Master of Arts in Sociology (MA)

Degree Level

Graduate

Department

Sociology and Criminology

Advisor

Jeff Gruenewald

Committee Member

Christopher A. Shields

Second Committee Member

Kevin Fitzpatrick

Keywords

courts, criminal cases, domestic terrorism, extremism, far-right, judicial decision-making, non-violent terrorism, paper terrorism, prosecutorial decision-making, sovereign citizens, terrorism studies

Abstract

This study examines how ideology and extralegal factors shape prosecutorial and judicial outcomes among sovereign citizens (“sovereigns”) compared to other terrorists accused of committing non-violent crimes in the United States. This study is informed by focal concerns theory (Steffensmeier et al. 1998), which suggests that perceptions of blameworthiness, risk, and other practical implications shape prosecutorial and judicial decision-making.

Data come from the American Terrorism Study (ATS) where several measures are used including terrorist background and other extralegal factors (age, race, gender) for sovereign citizens and terrorists affiliated with other ideologies. Data on 308 sovereign citizens indicted in 158 federal court cases are compared to data on 1,394 court cases associated with 2,783 terrorists associated with other ideological movements (i.e., extreme far-right, non-sovereigns, and Islamic extremism).

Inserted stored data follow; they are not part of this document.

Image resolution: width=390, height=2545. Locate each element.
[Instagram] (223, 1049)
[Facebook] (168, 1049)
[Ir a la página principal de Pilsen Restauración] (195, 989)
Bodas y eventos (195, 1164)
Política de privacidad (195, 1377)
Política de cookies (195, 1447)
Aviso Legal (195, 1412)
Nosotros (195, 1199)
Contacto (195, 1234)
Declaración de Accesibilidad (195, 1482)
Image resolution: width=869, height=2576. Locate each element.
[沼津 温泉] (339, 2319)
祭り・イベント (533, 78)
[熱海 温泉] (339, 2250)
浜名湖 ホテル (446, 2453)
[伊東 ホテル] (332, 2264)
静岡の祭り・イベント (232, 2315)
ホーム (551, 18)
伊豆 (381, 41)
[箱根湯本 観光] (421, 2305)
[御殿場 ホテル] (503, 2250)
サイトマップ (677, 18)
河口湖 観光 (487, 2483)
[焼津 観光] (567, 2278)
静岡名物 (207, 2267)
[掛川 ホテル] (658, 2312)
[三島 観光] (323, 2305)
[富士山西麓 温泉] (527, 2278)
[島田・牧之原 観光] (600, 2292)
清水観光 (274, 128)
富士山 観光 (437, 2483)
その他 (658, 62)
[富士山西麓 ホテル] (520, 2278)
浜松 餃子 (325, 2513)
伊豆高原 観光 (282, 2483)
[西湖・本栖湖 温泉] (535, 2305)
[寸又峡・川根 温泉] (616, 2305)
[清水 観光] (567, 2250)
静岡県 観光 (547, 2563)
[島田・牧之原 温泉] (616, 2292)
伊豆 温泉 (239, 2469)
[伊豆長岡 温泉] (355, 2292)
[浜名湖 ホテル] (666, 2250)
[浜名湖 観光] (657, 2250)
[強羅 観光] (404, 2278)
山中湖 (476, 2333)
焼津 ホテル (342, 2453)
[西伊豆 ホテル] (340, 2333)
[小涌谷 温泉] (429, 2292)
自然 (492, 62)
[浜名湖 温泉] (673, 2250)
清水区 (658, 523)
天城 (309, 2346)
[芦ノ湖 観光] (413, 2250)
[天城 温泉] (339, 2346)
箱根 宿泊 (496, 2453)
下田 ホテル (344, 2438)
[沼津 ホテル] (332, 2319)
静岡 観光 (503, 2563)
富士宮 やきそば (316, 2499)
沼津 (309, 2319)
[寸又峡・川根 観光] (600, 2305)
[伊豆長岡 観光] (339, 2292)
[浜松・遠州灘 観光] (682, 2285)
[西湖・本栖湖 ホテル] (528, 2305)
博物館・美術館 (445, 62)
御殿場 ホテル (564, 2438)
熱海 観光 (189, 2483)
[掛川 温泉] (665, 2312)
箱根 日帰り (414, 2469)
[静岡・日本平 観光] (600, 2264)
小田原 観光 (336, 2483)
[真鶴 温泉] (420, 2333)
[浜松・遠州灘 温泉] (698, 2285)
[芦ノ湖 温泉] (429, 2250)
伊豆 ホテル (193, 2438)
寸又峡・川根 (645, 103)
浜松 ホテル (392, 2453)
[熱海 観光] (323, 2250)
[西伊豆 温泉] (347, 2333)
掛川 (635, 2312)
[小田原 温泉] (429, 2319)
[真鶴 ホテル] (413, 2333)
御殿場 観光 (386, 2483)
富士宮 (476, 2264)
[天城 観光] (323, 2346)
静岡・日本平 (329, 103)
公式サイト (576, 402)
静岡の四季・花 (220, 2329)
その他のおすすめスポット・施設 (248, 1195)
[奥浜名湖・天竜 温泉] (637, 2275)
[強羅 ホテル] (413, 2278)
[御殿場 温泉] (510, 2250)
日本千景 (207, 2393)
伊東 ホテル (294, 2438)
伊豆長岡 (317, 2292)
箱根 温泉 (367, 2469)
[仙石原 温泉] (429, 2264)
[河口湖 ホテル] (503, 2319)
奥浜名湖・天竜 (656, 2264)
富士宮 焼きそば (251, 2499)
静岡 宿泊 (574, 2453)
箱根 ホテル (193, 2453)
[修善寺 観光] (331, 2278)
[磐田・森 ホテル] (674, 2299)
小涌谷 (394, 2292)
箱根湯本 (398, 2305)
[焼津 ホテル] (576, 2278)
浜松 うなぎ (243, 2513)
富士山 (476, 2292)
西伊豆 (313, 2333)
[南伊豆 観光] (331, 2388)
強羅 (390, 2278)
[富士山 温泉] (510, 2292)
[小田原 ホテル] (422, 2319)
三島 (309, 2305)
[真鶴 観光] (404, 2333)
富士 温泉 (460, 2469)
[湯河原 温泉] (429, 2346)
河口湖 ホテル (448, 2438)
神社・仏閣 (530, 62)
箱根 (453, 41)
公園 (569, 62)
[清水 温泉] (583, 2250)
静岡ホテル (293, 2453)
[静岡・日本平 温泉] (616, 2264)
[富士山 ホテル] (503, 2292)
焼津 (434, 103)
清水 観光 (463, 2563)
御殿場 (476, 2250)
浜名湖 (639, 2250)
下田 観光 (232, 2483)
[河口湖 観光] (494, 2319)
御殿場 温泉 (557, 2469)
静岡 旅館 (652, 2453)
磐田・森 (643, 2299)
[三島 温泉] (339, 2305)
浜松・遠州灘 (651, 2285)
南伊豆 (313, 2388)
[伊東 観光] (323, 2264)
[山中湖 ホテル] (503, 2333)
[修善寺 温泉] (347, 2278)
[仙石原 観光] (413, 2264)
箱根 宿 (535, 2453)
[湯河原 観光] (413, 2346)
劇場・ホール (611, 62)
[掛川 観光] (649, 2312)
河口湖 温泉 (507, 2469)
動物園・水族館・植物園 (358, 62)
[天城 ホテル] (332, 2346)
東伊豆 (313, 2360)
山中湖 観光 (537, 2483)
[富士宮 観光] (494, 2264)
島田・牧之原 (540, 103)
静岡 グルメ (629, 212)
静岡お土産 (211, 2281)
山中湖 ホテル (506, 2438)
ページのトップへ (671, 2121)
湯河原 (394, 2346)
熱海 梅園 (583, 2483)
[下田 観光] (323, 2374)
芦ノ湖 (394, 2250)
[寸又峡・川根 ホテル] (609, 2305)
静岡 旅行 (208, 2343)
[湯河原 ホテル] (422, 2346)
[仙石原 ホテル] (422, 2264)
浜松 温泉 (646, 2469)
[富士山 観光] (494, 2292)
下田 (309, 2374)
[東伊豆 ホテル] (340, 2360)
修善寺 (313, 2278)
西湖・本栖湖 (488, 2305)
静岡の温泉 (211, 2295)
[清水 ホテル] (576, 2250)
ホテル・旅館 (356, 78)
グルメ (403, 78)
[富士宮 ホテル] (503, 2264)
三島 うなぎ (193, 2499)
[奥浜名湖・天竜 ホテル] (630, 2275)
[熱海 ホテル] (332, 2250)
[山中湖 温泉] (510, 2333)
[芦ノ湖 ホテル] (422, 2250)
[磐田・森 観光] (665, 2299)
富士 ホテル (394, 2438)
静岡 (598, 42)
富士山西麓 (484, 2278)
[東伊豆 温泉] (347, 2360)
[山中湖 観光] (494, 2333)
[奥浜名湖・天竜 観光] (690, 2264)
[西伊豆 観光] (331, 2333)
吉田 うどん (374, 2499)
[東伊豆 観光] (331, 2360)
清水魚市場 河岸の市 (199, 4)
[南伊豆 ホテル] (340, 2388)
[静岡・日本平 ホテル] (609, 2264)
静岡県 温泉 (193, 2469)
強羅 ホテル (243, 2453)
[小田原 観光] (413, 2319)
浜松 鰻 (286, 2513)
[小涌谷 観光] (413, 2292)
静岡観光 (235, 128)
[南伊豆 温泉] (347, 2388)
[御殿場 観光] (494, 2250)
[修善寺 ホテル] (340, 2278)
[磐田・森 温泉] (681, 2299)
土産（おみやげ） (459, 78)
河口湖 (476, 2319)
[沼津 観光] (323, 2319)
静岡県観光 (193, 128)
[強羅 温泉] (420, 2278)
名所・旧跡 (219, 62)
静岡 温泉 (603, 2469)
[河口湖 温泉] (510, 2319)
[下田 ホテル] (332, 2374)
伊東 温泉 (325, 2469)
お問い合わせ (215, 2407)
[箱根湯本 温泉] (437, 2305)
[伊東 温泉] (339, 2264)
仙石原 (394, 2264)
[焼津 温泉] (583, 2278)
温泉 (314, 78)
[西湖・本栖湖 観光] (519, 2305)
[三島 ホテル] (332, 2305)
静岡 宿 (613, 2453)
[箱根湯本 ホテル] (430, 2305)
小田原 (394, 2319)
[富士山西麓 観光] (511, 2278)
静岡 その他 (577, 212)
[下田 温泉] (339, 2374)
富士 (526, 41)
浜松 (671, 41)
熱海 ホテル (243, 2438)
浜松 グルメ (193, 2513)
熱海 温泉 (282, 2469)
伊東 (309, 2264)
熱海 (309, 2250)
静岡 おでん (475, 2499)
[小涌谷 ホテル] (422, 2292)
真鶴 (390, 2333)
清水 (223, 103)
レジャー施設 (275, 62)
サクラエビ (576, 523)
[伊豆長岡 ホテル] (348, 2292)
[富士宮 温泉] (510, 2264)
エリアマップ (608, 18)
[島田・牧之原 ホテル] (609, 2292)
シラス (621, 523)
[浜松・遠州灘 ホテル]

Using both bivariate and multivariate analyses, results show that sovereign citizens were more likely to go to trial than the other two movements; however, they do not receive harsher punishments. The majority of sovereigns and Islamic extremists were convicted on the highest count. Far-right non-sovereigns were less likely than Islamic extremists to be convicted on the highest count. The findings also indicate that younger indictees were more likely to plead guilty, while older indictees were convicted at trial more often. White indictees were more likely convicted at trial but received less time in prison. Males were less likely convicted at trial; however, receive harsher sentences. Younger and older indictees were likely convicted on the highest count, while the 30-39 years old age category were less likely convicted on the highest count.